-- WORK TO COMPLETE --
Exclude all pictures, then write out exactly the lines below from the first one through the line with "The width and".

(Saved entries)
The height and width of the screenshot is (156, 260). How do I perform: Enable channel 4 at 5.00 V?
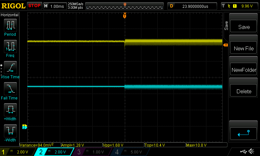[x=130, y=152]
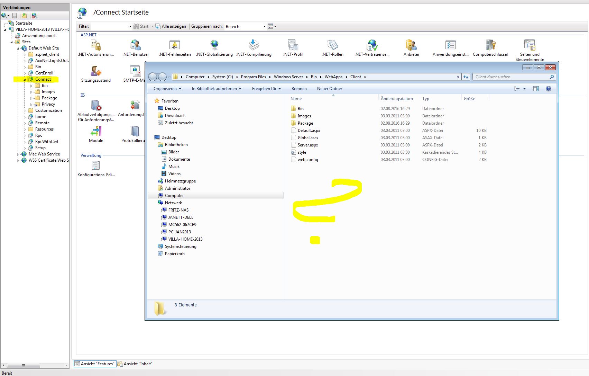Open the .NET-Kompilierung feature icon
Viewport: 589px width, 376px height.
[254, 45]
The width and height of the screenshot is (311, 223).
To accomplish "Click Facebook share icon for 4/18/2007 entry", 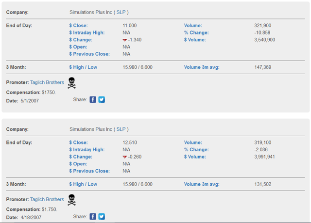I will 93,217.
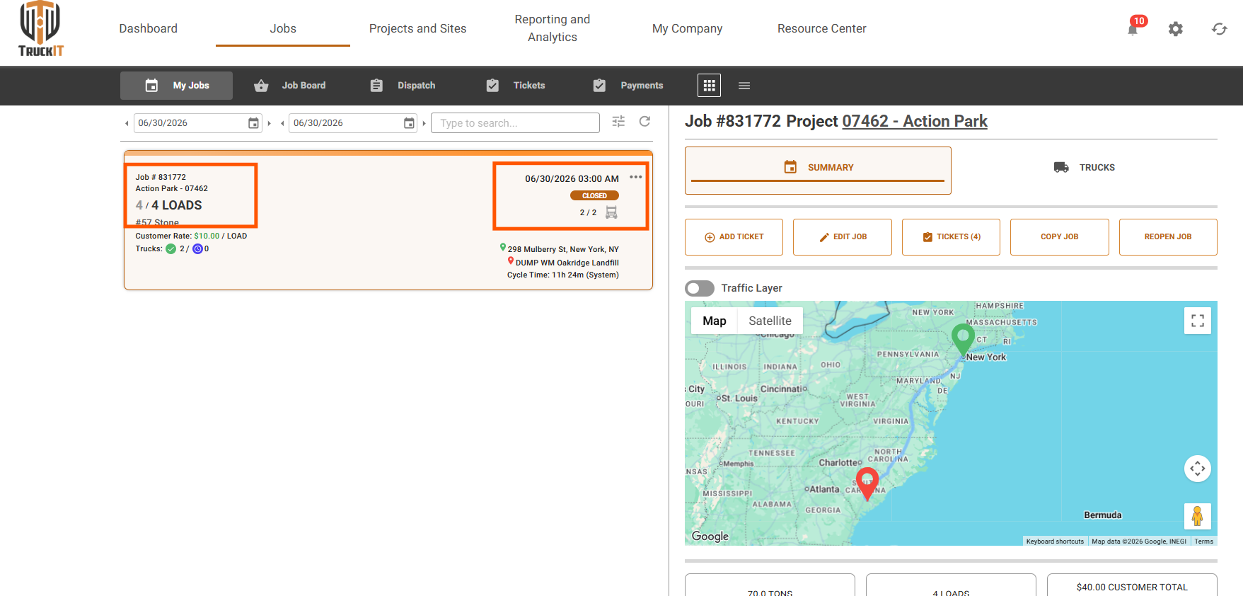1243x596 pixels.
Task: Enter map fullscreen mode
Action: 1198,321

-- ANSWER BOX --
The height and width of the screenshot is (156, 260). How do I perform: Enable channel 4 at 5.00 V?
[x=130, y=152]
Open the .NET-Kompilierung feature icon
Viewport: 589px width, 376px height.
[254, 45]
The width and height of the screenshot is (311, 223).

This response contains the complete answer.